- Born: April 26, 1949 (age 77)
- Occupation: Former mayor of City of Rancho Cucamonga, California

= Don Kurth =

Donald J. Kurth, Jr. (April 26, 1949 - October 4, 2023) was a physician, businessowner, educator, and former mayor of the City of Rancho Cucamonga, California (2006–2011). He was elected President of the Rancho Cucamonga Chamber of Commerce in 1994, Director of the Cucamonga County Water District in 1996, appointed to the Rancho Cucamonga City Council in 2002, and elected mayor of Rancho Cucamonga on November 7, 2006.

==Early life==
Donald James Kurth, Jr. was born in Newport, Rhode Island where his father, also named Donald James Kurth, was stationed in the United States Navy. Kurth's father and mother, Isabelle, both served in the hospital corps in the Navy throughout World War II. His mother taught Navy carrier pilots how to use oxygen masks for high altitude missions. His father served on the heavy cruiser, the USS New Orleans, in battles including Pearl Harbor, Coral Sea, Midway, Eastern Solomons and Tassafaronga. During the night Battle of Tassafaronga in November 1942, the New Orleans engaged the “Tokyo Express” troop convoy which was supplying troops and supplies to block the United States Marine invasion of Gaudalcanal.

During the battle, the New Orleans was hit and cut nearly in half by an enemy submarine torpedo, losing her bow and two hundred seamen. The ship travelled backwards to port in Sydney, Australia and was later repaired and returned to action. Following the war, Kurth's father was stationed first in Newport Rhode Island and subsequently transferred to the Brooklyn Naval Yard when Kurth was less than a year old and the family bought a home in northern New Jersey, where Kurth was raised.

==Education==
Kurth graduated from Westwood High School in 1967. He later completed his undergraduate studies at Columbia University (BA), graduating cum laude and Phi Beta Kappa in 1975 before attending medical school at the Columbia University College of Physicians and Surgeons, from which he graduated in 1979 (MD). Following a fellowship in orthopedic surgery at Oxford University, he returned to the United States to complete his medical education. After completing his internship at Johns Hopkins University, he trained at the UCLA Hospital Medical Center and later became Board Certified first in Emergency Medicine and then in Addiction Medicine.

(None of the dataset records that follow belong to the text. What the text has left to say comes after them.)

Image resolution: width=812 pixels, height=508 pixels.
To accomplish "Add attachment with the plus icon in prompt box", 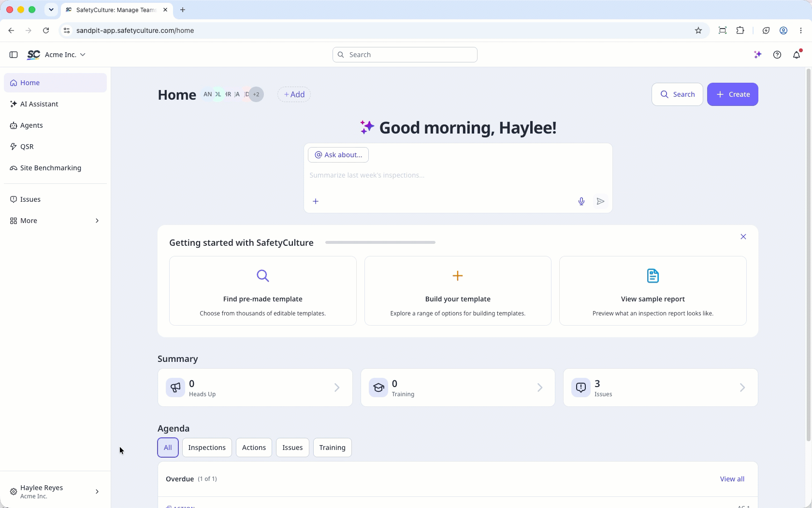I will coord(316,201).
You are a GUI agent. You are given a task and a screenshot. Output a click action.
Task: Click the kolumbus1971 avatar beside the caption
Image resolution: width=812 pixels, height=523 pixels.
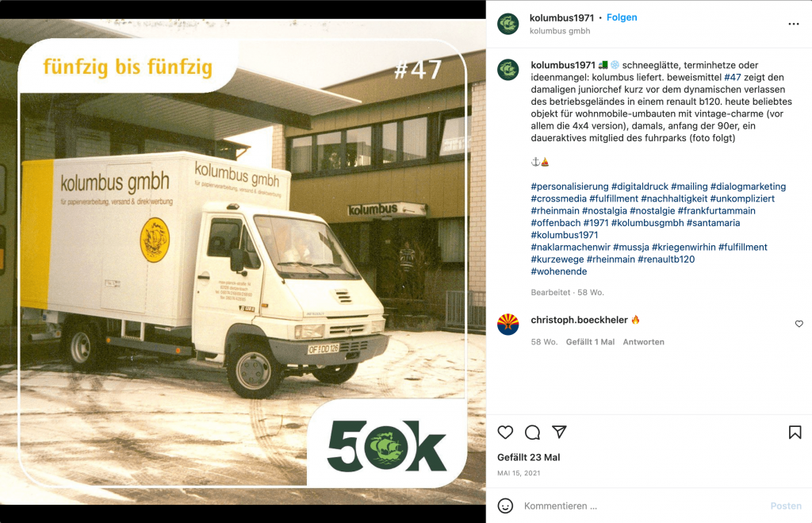coord(508,70)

Dr. Kurth subsequently received his Master of Business Administration (MBA) from the Loma Linda University School of Public Health and his Masters in Public Administration (MPA) from the Harvard Kennedy School at Harvard University.

==Career==
Kurth has been a writer and advocate regarding matters of healthcare public policy, particularly in the area of substance dependence and abuse. In 1999, he founded California Legislative Day for the California Society of Addiction Medicine (CSAM), and in 2003 the National Legislative Day for the American Society of Addiction Medicine (ASAM). He and his colleagues were instrumental in the repeal of the Uniform Policy Provision Law (UPPL) in California and passage of the bipartisan Mental Health Parity and Addiction Equity Act of 2008. In 2003, Dr. Kurth received the prestigious Robert Wood Johnson Foundation Fellowship for Developing Leadership in Reducing Substance Abuse.

==Professional activities==
He served as president of the California Society of Addiction Medicine from 2002 to 2004, and was elected President Elect of the American Society of Addiction Medicine in 2008. In 2002 Dr. Kurth's peers awarded him the title of Fellow of the American Society of Addiction Medicine, an honor given to less than 300 physicians worldwide.

Kurth also served as the California State Healthcare Coalition Chairperson for Presidential Candidate John McCain in 2008. In this capacity, he served as a speaker on national healthcare issues in the state of California.

Kurth currently serves on the faculty of Loma Linda University School of Medicine as an assistant professor with appointments in both Preventive Medicine and Psychiatry. In addition, he holds a faculty appointment in the Department of Health Policy and Management at the Loma Linda University School of Public Health.

Kurth owns the Urgent Care Center and Alta Loma Medical Group in Rancho Cucamonga, California. He is founder of the Children's Free Immunization Clinic, which has provided free immunizations to many thousands of local children since 1983. He has also served as a medical volunteer with the Flying Samaritans, a group of physicians and other volunteers who use private airplanes to bring free medical care to underserved children in inaccessible regions of rural Mexico.

Kurth is married to Dee Matreyek, Ph.D., who is the founder and president of the Restorative Justice Center of the Inland Empire.